BRIEF:
Extract every record, keeping each one exactly as it is.

INPUT DATA:

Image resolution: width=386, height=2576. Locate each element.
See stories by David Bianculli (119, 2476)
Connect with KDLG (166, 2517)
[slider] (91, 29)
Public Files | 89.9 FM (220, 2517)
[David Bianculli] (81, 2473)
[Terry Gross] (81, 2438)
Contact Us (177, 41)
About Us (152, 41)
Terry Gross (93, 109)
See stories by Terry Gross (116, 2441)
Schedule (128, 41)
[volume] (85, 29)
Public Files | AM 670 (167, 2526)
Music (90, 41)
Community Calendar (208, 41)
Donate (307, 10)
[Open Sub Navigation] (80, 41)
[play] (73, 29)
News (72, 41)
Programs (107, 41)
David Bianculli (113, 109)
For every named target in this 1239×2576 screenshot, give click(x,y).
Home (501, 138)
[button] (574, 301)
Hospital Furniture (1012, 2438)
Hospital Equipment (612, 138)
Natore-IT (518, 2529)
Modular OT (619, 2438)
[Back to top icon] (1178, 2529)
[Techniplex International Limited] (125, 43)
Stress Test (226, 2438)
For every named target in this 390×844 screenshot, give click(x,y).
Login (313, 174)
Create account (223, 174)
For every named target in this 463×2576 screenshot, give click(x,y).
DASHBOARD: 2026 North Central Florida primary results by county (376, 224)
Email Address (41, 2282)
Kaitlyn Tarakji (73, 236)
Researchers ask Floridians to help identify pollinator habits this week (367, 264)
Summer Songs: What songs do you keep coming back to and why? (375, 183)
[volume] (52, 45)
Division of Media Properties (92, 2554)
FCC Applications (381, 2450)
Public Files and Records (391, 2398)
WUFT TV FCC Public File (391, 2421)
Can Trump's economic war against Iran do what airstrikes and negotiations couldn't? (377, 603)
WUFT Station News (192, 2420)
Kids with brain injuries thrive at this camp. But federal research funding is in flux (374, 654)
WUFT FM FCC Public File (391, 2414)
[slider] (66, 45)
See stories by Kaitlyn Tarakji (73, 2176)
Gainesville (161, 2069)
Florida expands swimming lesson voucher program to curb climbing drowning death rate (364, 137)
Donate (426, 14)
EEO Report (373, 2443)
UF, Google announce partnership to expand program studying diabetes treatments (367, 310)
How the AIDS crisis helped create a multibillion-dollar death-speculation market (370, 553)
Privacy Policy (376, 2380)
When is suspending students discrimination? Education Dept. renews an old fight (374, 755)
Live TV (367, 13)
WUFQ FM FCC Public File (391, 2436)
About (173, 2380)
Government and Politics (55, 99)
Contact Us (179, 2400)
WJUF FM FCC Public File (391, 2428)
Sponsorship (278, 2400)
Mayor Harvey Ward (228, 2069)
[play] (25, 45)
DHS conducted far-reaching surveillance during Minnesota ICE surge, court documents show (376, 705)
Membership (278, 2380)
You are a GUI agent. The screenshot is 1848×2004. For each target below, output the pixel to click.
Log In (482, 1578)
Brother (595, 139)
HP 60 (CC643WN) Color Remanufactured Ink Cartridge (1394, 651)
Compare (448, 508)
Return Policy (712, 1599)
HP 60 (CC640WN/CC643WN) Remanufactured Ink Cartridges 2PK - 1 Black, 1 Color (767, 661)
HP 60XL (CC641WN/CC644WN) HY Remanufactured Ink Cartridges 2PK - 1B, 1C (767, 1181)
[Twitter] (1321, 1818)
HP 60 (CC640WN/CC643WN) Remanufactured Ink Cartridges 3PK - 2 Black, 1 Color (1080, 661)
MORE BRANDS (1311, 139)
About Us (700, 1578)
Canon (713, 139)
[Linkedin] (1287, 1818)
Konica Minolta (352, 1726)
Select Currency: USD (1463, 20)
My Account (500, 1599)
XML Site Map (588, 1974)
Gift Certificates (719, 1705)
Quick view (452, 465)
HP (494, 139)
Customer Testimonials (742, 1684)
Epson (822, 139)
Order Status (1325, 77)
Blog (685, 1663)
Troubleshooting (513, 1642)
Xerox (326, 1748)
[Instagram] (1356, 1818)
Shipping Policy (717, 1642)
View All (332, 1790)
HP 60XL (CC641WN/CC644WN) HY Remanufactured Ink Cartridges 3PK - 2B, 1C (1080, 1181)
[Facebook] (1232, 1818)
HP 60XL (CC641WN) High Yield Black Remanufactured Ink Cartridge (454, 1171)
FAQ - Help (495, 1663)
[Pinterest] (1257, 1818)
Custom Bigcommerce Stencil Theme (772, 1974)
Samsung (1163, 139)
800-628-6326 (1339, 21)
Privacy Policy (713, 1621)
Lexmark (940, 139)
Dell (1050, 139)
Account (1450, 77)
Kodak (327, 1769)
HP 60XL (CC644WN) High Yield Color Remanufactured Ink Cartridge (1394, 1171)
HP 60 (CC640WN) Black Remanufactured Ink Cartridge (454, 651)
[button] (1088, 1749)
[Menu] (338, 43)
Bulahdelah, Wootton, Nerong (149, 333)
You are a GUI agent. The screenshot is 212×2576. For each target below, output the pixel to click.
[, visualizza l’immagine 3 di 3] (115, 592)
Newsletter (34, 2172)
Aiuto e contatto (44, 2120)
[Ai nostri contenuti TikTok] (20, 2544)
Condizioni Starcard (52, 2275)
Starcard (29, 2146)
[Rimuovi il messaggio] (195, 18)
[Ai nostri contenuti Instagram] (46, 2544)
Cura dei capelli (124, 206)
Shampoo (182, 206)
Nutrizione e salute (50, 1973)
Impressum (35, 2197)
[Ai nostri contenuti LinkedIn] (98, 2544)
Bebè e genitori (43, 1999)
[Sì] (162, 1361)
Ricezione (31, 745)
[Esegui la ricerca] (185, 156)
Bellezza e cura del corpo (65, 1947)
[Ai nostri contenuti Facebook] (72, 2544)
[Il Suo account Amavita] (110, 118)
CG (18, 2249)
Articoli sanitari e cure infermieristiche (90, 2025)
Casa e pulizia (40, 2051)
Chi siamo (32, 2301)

EXERCISE RESULT:
Image resolution: width=386, height=2576. Locate each element.
See stories by David Bianculli (119, 2476)
Connect with KDLG (166, 2517)
[slider] (91, 29)
Public Files | 89.9 FM (220, 2517)
[David Bianculli] (81, 2473)
[Terry Gross] (81, 2438)
Contact Us (177, 41)
About Us (152, 41)
Terry Gross (93, 109)
See stories by Terry Gross (116, 2441)
Schedule (128, 41)
[volume] (85, 29)
Public Files | AM 670 (167, 2526)
Music (90, 41)
Community Calendar (208, 41)
Donate (307, 10)
[Open Sub Navigation] (80, 41)
[play] (73, 29)
News (72, 41)
Programs (107, 41)
David Bianculli (113, 109)
For every named target in this 1239×2576 screenshot, give click(x,y).
Home (501, 138)
[button] (574, 301)
Hospital Furniture (1012, 2438)
Hospital Equipment (612, 138)
Natore-IT (518, 2529)
Modular OT (619, 2438)
[Back to top icon] (1178, 2529)
[Techniplex International Limited] (125, 43)
Stress Test (226, 2438)
For every named target in this 390×844 screenshot, give click(x,y).
Login (313, 174)
Create account (223, 174)
For every named target in this 463×2576 screenshot, give click(x,y).
DASHBOARD: 2026 North Central Florida primary results by county (376, 224)
Email Address (41, 2282)
Kaitlyn Tarakji (73, 236)
Researchers ask Floridians to help identify pollinator habits this week (367, 264)
Summer Songs: What songs do you keep coming back to and why? (375, 183)
[volume] (52, 45)
Division of Media Properties (92, 2554)
FCC Applications (381, 2450)
Public Files and Records (391, 2398)
WUFT TV FCC Public File (391, 2421)
Can Trump's economic war against Iran do what airstrikes and negotiations couldn't? (377, 603)
WUFT Station News (192, 2420)
Kids with brain injuries thrive at this camp. But federal research funding is in flux (374, 654)
WUFT FM FCC Public File (391, 2414)
[slider] (66, 45)
See stories by Kaitlyn Tarakji (73, 2176)
Gainesville (161, 2069)
Florida expands swimming lesson voucher program to curb climbing drowning death rate (364, 137)
Donate (426, 14)
EEO Report (373, 2443)
UF, Google announce partnership to expand program studying diabetes treatments (367, 310)
How the AIDS crisis helped create a multibillion-dollar death-speculation market (370, 553)
Privacy Policy (376, 2380)
When is suspending students discrimination? Education Dept. renews an old fight (374, 755)
Live TV (367, 13)
WUFQ FM FCC Public File (391, 2436)
About (173, 2380)
Government and Politics (55, 99)
Contact Us (179, 2400)
WJUF FM FCC Public File (391, 2428)
Sponsorship (278, 2400)
Mayor Harvey Ward (228, 2069)
[play] (25, 45)
DHS conducted far-reaching surveillance during Minnesota ICE surge, court documents show (376, 705)
Membership (278, 2380)
You are a GUI agent. The screenshot is 1848×2004. For each target below, output the pixel to click.
Log In (482, 1578)
Brother (595, 139)
HP 60 (CC643WN) Color Remanufactured Ink Cartridge (1394, 651)
Compare (448, 508)
Return Policy (712, 1599)
HP 60 (CC640WN/CC643WN) Remanufactured Ink Cartridges 2PK - 1 Black, 1 Color (767, 661)
HP 60XL (CC641WN/CC644WN) HY Remanufactured Ink Cartridges 2PK - 1B, 1C (767, 1181)
[Twitter] (1321, 1818)
HP 60 (CC640WN/CC643WN) Remanufactured Ink Cartridges 3PK - 2 Black, 1 Color (1080, 661)
MORE BRANDS (1311, 139)
About Us (700, 1578)
Canon (713, 139)
[Linkedin] (1287, 1818)
Konica Minolta (352, 1726)
Select Currency: USD (1463, 20)
My Account (500, 1599)
XML Site Map (588, 1974)
Gift Certificates (719, 1705)
Quick view (452, 465)
HP (494, 139)
Customer Testimonials (742, 1684)
Epson (822, 139)
Order Status (1325, 77)
Blog (685, 1663)
Troubleshooting (513, 1642)
Xerox (326, 1748)
[Instagram] (1356, 1818)
Shipping Policy (717, 1642)
View All (332, 1790)
HP 60XL (CC641WN/CC644WN) HY Remanufactured Ink Cartridges 3PK - 2B, 1C (1080, 1181)
[Facebook] (1232, 1818)
HP 60XL (CC641WN) High Yield Black Remanufactured Ink Cartridge (454, 1171)
FAQ - Help (495, 1663)
[Pinterest] (1257, 1818)
Custom Bigcommerce Stencil Theme (772, 1974)
Samsung (1163, 139)
800-628-6326 (1339, 21)
Privacy Policy (713, 1621)
Lexmark (940, 139)
Dell (1050, 139)
Account (1450, 77)
Kodak (327, 1769)
HP 60XL (CC644WN) High Yield Color Remanufactured Ink Cartridge (1394, 1171)
HP 60 (CC640WN) Black Remanufactured Ink Cartridge (454, 651)
[button] (1088, 1749)
[Menu] (338, 43)
Bulahdelah, Wootton, Nerong (149, 333)
You are a GUI agent. The screenshot is 212×2576. For each target below, output the pixel to click.
[, visualizza l’immagine 3 di 3] (115, 592)
Newsletter (34, 2172)
Aiuto e contatto (44, 2120)
[Ai nostri contenuti TikTok] (20, 2544)
Condizioni Starcard (52, 2275)
Starcard (29, 2146)
[Rimuovi il messaggio] (195, 18)
[Ai nostri contenuti Instagram] (46, 2544)
Cura dei capelli (124, 206)
Shampoo (182, 206)
Nutrizione e salute (50, 1973)
Impressum (35, 2197)
[Ai nostri contenuti LinkedIn] (98, 2544)
Bebè e genitori (43, 1999)
[Sì] (162, 1361)
Ricezione (31, 745)
[Esegui la ricerca] (185, 156)
Bellezza e cura del corpo (65, 1947)
[Ai nostri contenuti Facebook] (72, 2544)
[Il Suo account Amavita] (110, 118)
CG (18, 2249)
Articoli sanitari e cure infermieristiche (90, 2025)
Casa e pulizia (40, 2051)
Chi siamo (32, 2301)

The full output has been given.